525 F.2d 1213
James Ike WASHINGTON, Petitioner-Appellee,
v.
W. J. ESTELLE, Director, Texas Department of Corrections,
Respondent-Appellant.
No. 75--1379.
United States Court of Appeals,
Fifth Circuit.
Jan. 19, 1976.
John L. Hill, Atty. Gen., Max P. Flusche, Jr., Asst. Atty. Gen., Austin, Tex., for respondent-appellant.
Paul D. Schoonover, Dallas, Tex. (Court-appointed), for petitioner-appellee.
Appeal from the United States District Court for the Northern District of Texas.
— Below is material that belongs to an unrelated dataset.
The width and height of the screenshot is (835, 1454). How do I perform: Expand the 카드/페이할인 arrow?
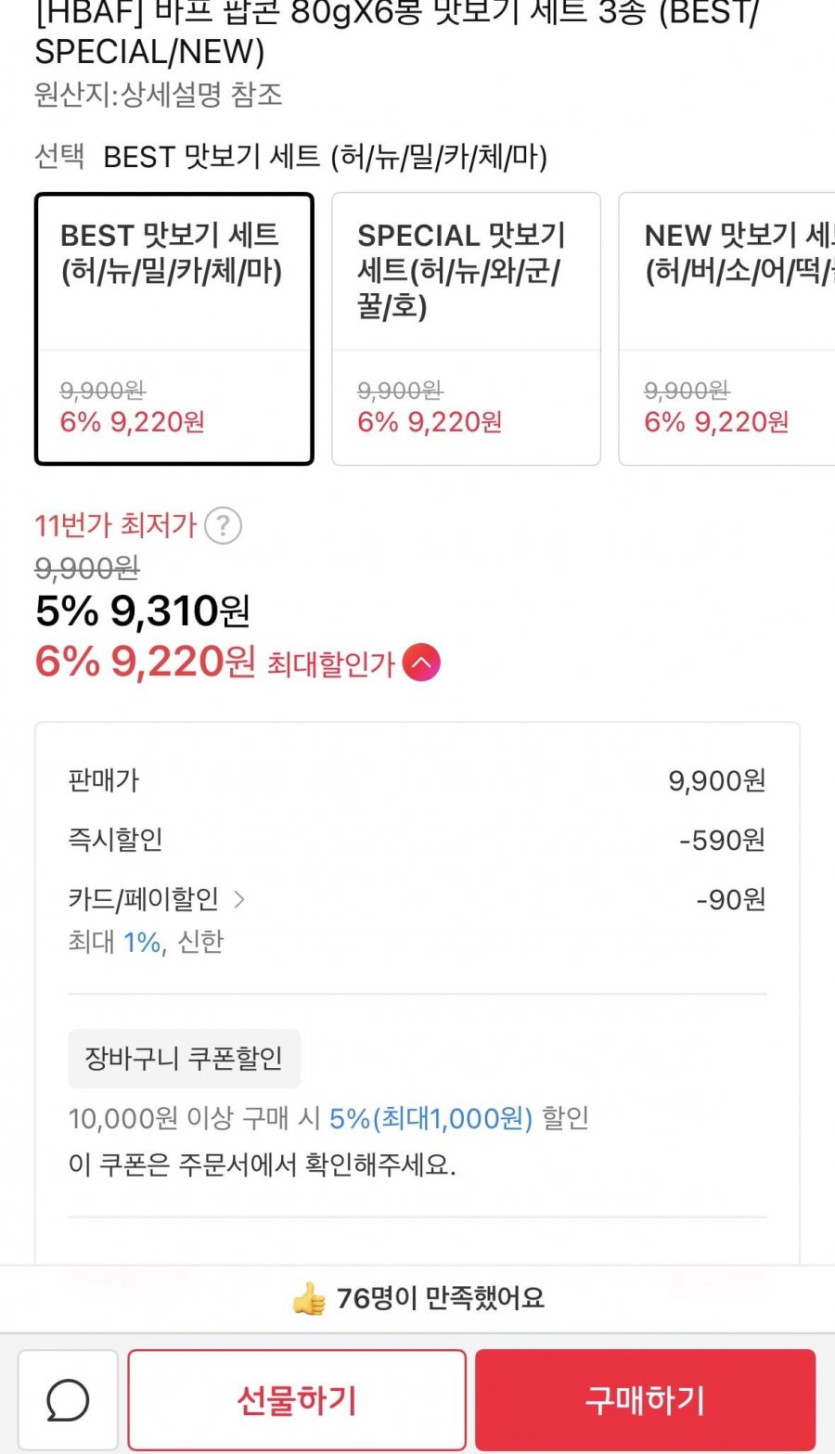click(239, 900)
Before BROWN, Chief Judge, RIVES and GEE, Circuit Judges.
PER CURIAM:
This appeal is from a judgment of the federal district court granting the writ of habeas corpus to a Texas state prisoner, unless the State proceeds to retry the prisoner within 120 days. The appellee, James Ike Washington, is in custody under a sentence to life imprisonment for the murder with malice aforethought of his wife, Jo Ann Washington. The judgment and sentence were affirmed in Washington v. State, Tex.Cr.App.1972, 484 S.W.2d 721, certiorari denied 1973, 411 U.S. 921, 93 S. Ct. 1555, 36 L. Ed. 2d 314.
Approximately one-half hour after the homicide, Officer Paul Wimer found Washington lying on the ground near his home, tapped him with a shotgun and ordered him not to move except to get on his feet with his hands up. While holding Washington at shotgun point, Officer Wimer engaged him in the following conversation (as quoted by the Texas Court of Criminal Appeals):
"Q. What did you say to him?
"A. I asked him where the pistol was.
"Q. And what, if anything, did he say right back to you?
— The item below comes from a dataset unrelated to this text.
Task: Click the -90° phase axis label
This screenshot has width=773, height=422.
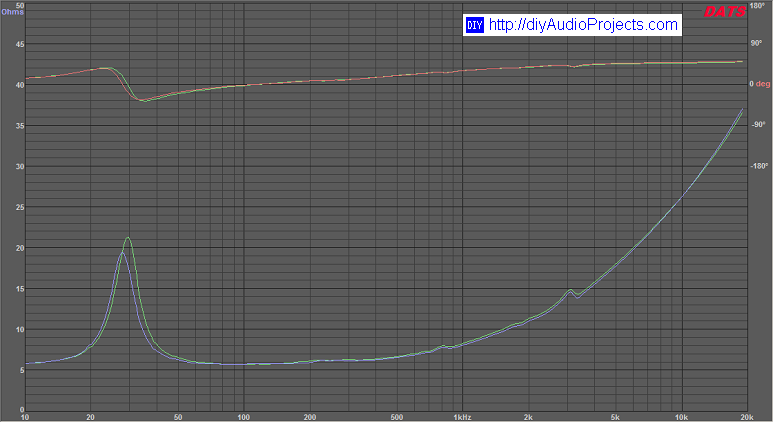Action: click(758, 125)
"A. Said--he said, 'I threw it away."
"Q. What did you say?"A. I asked him why he killed her. Said, 'Why did you kill her?'
"Q. What did he say right back?
"A. 'I don't know."' (484 S.W.2d at 723.)
On Washington's trial for murder, the State offered that conversation in evidence on its case in chief. Defense counsel objected, and showed on voir dire examination of the witness Wimer that Washington was not given the warnings required by Miranda v. Arizona, 1966, 384 U.S. 436, 86 S. Ct. 1602, 16 L. Ed. 2d 694, or any other type of warning. The State then claimed that the statements were admissible as res gestae of the crime and the arrest under Texas Code of Criminal Procedure Ann., Art. 38.22, a claim now conceded to be refuted by Smith v. State, Tex.Cr.App.1974, 507 S.W.2d 779, 781. See also Brown v. Beto, S.D.Tex.1971, 338 F. Supp. 1358, aff'd, 5 Cir. 1972, 468 F.2d 1284.
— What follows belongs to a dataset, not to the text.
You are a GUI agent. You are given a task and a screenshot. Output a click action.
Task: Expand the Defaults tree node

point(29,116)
On appeal, the Texas Court of Criminal Appeals did not pass on the res gestae contention but affirmed on a holding that Washington testified to substantially the same facts contained in his answers to the officer. The State now concedes also that the principle relied on by the Texas Court of Criminal Appeals does not apply, because Washington's direct testimony was not 'substantially the same' as his statements to the arresting officer. (Appellant's Brief, p. 8.) The State's contention on the present appeal is that under the rationale of Harris v. New York, 1971, 401 U.S. 222, 91 S. Ct. 643, 28 L. Ed. 2d 1, the statement, 'I don't know,' was admissible to impeach Washington's testimony on trial to the effect that the shooting was an accident. Making arguendo the very considerable assumption that the State can overcome the hurdles that Washington's answers were not introduced for purposes of impeachment but on the State's csae in chief, and that impeachment is strictly an afterthought, two other hurdles remain which the State has not surmounted: (1) The statements were not used solely for impeachment, but they also tended to establish key elements of the crime charged, i.e., intent to kill and malice aforethought; and (2) there was no cautionary instruction, as in Harris, 'that the statements * * * could be considered only in passing on petitioner's credibility and not as evidence of guilt.' 401 U.S. at 223, 91 S.Ct. at 644. We conclude that the district court properly held that the admission in evidence of Washington's statements made without benefit of the Miranda warnings was prejudicial error. The judgment of the district court is therefore
Affirmed.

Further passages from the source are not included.